> _Your assignment_:
Every line holding "agent" should be copied from the records below.

- Opening Delimiter -

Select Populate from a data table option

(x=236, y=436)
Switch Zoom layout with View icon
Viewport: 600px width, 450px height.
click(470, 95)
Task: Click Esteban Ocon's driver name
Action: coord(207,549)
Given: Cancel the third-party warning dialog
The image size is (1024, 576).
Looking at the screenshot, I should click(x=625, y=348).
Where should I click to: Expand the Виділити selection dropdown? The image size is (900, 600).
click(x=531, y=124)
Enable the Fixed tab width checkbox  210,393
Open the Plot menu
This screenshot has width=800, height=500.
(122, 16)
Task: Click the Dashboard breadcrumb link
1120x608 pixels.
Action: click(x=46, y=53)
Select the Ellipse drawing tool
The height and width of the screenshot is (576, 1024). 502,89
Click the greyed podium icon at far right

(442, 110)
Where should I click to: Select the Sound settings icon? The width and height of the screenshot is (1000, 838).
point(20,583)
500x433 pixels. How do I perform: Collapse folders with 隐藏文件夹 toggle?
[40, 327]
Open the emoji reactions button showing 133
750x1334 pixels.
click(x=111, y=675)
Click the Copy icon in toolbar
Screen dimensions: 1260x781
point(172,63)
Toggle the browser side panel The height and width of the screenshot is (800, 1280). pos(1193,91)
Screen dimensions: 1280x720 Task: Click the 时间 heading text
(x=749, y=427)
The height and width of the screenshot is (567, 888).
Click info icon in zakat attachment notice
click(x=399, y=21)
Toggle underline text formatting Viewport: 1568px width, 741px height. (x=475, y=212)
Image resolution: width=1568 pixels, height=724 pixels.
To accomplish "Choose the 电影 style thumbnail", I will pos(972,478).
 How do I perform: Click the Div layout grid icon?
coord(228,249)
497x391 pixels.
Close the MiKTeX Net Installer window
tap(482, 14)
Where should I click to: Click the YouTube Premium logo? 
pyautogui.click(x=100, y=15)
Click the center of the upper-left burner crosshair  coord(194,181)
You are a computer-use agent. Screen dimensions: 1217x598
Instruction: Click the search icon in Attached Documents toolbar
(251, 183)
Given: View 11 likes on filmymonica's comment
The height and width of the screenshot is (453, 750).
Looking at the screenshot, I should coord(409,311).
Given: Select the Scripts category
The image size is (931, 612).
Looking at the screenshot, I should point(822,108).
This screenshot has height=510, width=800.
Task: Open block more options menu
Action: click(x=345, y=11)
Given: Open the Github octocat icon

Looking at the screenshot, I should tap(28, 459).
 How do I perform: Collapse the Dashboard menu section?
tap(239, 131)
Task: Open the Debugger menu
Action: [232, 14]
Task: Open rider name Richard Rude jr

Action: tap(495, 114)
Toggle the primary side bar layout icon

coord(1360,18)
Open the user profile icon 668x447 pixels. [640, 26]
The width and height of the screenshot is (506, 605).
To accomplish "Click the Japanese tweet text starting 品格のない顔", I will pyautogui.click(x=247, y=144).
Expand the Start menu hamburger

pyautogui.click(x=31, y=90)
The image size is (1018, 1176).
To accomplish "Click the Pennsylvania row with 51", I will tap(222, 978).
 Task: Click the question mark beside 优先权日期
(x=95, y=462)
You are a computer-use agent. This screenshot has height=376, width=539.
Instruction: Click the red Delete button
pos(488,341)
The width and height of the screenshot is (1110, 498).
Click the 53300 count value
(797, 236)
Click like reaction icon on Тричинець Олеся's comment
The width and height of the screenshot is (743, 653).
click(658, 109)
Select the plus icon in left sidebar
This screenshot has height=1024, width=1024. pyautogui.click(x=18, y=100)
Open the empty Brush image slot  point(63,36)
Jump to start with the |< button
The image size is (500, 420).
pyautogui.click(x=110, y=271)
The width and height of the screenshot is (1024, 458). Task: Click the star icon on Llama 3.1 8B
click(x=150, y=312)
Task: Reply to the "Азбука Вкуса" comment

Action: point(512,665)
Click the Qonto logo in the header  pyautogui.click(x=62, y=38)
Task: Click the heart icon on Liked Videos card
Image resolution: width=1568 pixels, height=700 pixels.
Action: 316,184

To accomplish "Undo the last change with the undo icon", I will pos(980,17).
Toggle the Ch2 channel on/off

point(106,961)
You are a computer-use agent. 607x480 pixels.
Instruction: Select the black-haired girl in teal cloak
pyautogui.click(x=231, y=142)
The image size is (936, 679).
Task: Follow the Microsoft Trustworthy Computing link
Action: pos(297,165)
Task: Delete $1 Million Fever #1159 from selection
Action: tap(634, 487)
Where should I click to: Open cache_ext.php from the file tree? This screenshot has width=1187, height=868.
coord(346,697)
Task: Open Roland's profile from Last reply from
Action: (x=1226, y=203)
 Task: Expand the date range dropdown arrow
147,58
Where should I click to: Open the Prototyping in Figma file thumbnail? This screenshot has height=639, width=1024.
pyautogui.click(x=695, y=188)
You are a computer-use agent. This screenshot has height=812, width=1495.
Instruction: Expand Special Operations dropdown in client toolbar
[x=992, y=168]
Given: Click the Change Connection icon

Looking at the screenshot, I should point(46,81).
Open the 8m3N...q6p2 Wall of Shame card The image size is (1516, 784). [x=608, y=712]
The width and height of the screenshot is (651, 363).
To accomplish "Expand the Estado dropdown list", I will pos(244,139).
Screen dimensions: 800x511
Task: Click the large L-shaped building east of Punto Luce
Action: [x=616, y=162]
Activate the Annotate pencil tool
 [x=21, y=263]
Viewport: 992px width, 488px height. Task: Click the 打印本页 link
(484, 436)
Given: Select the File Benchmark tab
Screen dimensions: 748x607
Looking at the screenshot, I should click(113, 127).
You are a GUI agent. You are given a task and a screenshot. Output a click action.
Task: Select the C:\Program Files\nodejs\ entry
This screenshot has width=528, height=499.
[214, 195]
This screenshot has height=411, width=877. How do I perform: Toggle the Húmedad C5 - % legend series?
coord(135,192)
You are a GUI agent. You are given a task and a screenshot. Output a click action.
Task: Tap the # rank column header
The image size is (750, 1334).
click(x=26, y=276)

- Closing Delimiter -

> _Written answer_:
You are a computer-use agent. Screen dimensions: 1217x598
You are a computer-use agent. This screenshot has height=376, width=539.
You are a computer-use agent. 607x480 pixels.
You are a computer-use agent. This screenshot has height=812, width=1495.
You are a GUI agent. You are given a task and a screenshot. Output a click action.
You are a GUI agent. You are given a task and a screenshot. Output a click action.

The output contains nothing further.